Rebecca Orchard is a writer and classical musician who majored in French horn at the Peabody Institute of the Johns Hopkins University. Her studies have taken her to Vienna and throughout the US, Scotland, and England. She loves equally the mountains of New Mexico, the canyons of Manhattan, and the hills of her native Ohio, where she has recently returned after living in New York City. She blogs about music, art, and literature at http://ampersanddaily.com/.
The Farm Before the Hills
The researchers were young and dressed as if they did not know the shape of their own bodies. They talked with their hands and with bright eyes, alternating between exclamations and technical jargon, showing each other things on their finicky-looking instruments. They were no friendlier on their return visit than they had been on their first, closed and insular in front of Hank and his wife, becoming animated only once they had been shown into the backyard and Hank had retreated to the house.
Hank Gallett watched them from his back door, rubbing his upper lip with a large and calloused hand. He had learned this habit from his father, who had learned it from his, and so back, so that family gatherings often boasted roomfuls of large lip-rubbing men looking uncomfortable in dress slacks.
His gaze slipped past the researchers and past the fence onto the neatly kept land spreading through the hills behind the house, the sharp angle of the corner of his barn visible at the right. He had been working on its wide door when the cluster of students had arrived the first time and Mrs. Gallett had come out to fetch him, even though she had a much better head for this kind of thing. He had tried to tell her that she would probably understand more of what they would say than he would, but she had remained firm and said that she wouldn’t feel right entertaining strangers without him.
So he had packed away his tools, changed his shoes, washed his hands and the back of his neck in the mud room, and went in to shake the soft, tiny hand of the only member of the team willing to speak to them.

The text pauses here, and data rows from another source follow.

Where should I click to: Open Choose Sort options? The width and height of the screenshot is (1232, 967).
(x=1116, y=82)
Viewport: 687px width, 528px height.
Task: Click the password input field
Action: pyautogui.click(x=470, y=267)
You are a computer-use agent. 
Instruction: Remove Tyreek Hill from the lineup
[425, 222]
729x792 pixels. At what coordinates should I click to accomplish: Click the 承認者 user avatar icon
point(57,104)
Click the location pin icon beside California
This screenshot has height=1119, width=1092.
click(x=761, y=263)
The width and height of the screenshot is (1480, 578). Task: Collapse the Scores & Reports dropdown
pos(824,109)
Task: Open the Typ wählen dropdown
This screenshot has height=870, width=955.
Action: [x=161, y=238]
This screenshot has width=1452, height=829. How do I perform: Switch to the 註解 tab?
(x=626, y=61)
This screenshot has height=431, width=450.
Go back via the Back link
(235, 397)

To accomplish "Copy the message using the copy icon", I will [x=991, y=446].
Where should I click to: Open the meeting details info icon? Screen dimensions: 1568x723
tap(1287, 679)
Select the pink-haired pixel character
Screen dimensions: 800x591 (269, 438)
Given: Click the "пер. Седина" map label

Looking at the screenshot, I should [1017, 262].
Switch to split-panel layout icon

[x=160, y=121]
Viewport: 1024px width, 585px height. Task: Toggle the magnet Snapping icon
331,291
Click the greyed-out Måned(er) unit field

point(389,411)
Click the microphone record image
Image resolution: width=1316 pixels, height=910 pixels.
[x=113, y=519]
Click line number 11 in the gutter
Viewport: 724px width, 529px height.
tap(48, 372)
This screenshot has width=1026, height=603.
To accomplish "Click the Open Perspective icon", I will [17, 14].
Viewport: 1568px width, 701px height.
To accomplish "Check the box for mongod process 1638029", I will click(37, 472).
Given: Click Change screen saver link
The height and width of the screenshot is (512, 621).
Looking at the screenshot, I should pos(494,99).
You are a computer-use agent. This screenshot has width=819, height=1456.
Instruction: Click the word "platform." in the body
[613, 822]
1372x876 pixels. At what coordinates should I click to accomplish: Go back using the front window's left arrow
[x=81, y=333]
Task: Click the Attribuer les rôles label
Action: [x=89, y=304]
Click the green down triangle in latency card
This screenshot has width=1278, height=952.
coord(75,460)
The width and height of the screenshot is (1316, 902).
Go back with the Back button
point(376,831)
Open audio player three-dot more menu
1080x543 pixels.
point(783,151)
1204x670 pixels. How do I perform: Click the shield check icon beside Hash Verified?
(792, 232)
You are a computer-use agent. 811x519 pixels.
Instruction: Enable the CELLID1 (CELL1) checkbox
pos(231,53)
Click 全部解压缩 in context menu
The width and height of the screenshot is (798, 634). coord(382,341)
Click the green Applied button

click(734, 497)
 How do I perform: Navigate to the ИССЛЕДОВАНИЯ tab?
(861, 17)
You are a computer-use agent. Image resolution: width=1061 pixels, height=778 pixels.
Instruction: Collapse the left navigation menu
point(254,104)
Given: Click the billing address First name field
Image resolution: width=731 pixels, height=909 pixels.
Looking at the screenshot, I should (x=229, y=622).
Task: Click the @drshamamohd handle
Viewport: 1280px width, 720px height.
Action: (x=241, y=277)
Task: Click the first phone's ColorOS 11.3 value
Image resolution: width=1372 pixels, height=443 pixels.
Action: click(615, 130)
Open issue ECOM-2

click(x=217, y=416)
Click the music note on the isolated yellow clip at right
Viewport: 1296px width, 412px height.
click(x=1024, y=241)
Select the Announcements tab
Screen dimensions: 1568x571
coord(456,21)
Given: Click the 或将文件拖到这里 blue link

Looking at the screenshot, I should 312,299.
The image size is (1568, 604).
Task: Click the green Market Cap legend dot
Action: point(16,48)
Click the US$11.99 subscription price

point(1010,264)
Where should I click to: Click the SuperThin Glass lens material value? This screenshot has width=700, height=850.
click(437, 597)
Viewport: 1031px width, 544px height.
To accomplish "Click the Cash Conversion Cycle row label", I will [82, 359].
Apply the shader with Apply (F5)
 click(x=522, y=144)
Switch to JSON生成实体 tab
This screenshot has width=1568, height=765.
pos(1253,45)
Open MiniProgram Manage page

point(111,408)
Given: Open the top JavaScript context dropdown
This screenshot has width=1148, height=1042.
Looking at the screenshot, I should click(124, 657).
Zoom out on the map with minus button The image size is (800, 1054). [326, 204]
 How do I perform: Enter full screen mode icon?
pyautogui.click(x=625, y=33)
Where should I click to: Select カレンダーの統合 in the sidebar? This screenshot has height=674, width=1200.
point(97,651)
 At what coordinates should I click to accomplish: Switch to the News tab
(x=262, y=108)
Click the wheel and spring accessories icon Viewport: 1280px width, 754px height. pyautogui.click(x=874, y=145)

The boy was thin, tall, and strangely greasy, with tight blond curls and a pinched look in his face, and introduced himself by his full name, all three of which Mr. Gallett could not remember. The rest of them all looked different but were somehow indistinguishable from one another—runty and yet stretched too thin, with taut and sallow skin.
To introduce themselves they had brought along an official letter bearing the seal of their university and vague mentions of “non-invasive” tests that would be performed, with his permission, on sections of his property. The scientists themselves stood on his front doorstep, giving the clear impression of unease, nudging each other in hopes someone else would be the first to step inside.
It had been one of those days in late winter when the weather seemed like the second coming of autumn rather than the advent of spring, and Hank had sat quietly in his armchair as the tall blond boy explained what they were doing there. He chose simple words for Hank’s benefit. “We believe,” he had said in a reedy voice, “that your property—along with four others we will investigate—is a candidate for a new natural science preserve—akin to the zoning of buildings of historical importance or of national parks—and we’ve developed several instruments which will, we hope, be able to accurately measure the number of people—or lack thereof, ideally—who have stepped on, traveled across, or merely stood, where we would like to survey.”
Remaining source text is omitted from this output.